Restrictive versus liberal oxygenation in patients undergoing cardiopulmonary bypass-assisted heart surgery: a randomised controlled trial

BACKGROUND: Maintaining adequate oxygen delivery during cardiopulmonary bypass (CPB)-assisted cardiac surgery is crucial, but hyperoxia has been suggested to cause organ injury. We compared the effects of restrictive vs liberal oxygenation during CPB and weaning from CPB on clinical outcomes in cardiac surgery.

METHODS: We conducted a single-centre, patient- and assessor-blinded randomised trial on adults undergoing CPB-assisted coronary artery bypass grafting, aortic valve replacement, or both.
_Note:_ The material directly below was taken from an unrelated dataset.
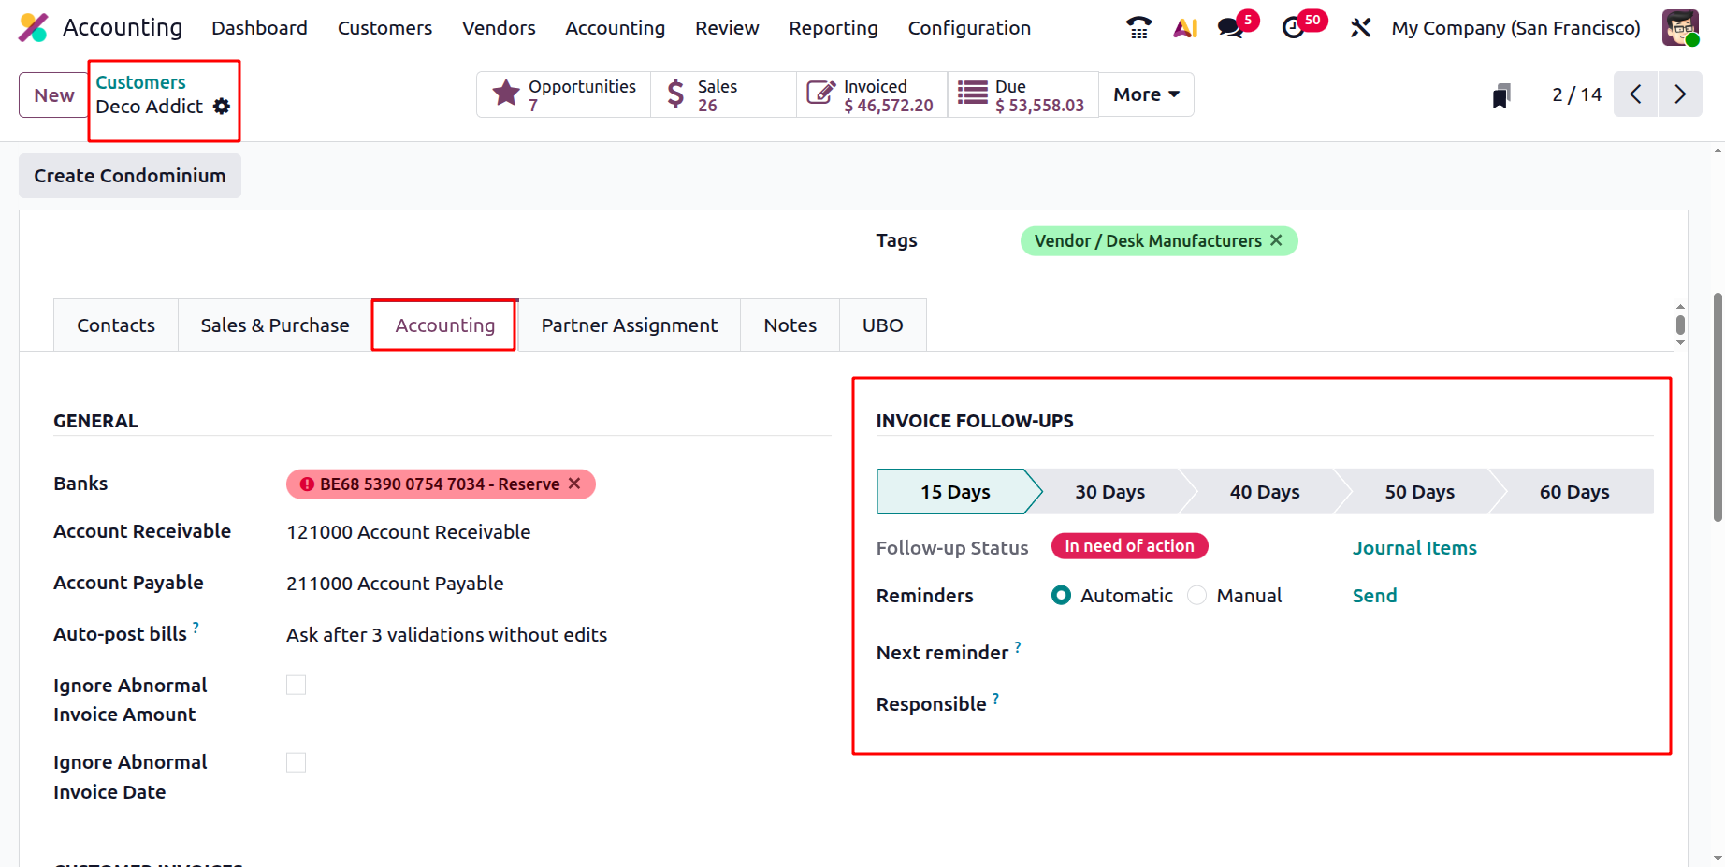The image size is (1725, 867).
Task: Open the Auto-post bills selection field
Action: coord(446,635)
Participants were randomly assigned (1:1) to restrictive (Fio2=50%) or liberal (Fio2=100%) oxygen therapy during and for the first hour after weaning from CPB. The primary composite outcome was the time to death, stroke, renal failure requiring dialysis, or new-onset or worsening heart failure during follow-up.

RESULTS: Among 1389 participants (mean age, 67 yr [range, 29-85 yr]; 17% female), randomisation to receive Fio2 50% resulted in median Pao2 levels of 19-23 kPa during CPB, compared with >60 kPa in participants receiving Fio2 100%. During a median follow-up period of 5.9 yr (interquartile range, 2.5-8.3), 167/695 (24%) participants in the restrictive oxygenation group and 168/694 (24%) participants in the liberal oxygenation group met the primary endpoint (hazard ratio, 1.01 [95% confidence interval, 0.8-1.3]; P=0.92). There was no difference in adverse event rates between restrictive and liberal oxygen therapy.

CONCLUSIONS: Among patients undergoing elective or urgent CPB-assisted coronary artery bypass grafting, aortic valve replacement, or both, no significant differences were observed in mortality, dialysis-dependent renal failure, stroke, or new-onset or worsening heart failure between a restrictive oxygenation strategy (Fio2 50%) and a liberal oxygenation strategy (Fio2 100%) during CPB and the subsequent weaning period.

CLINICAL TRIAL REGISTRATION: NCT02673931.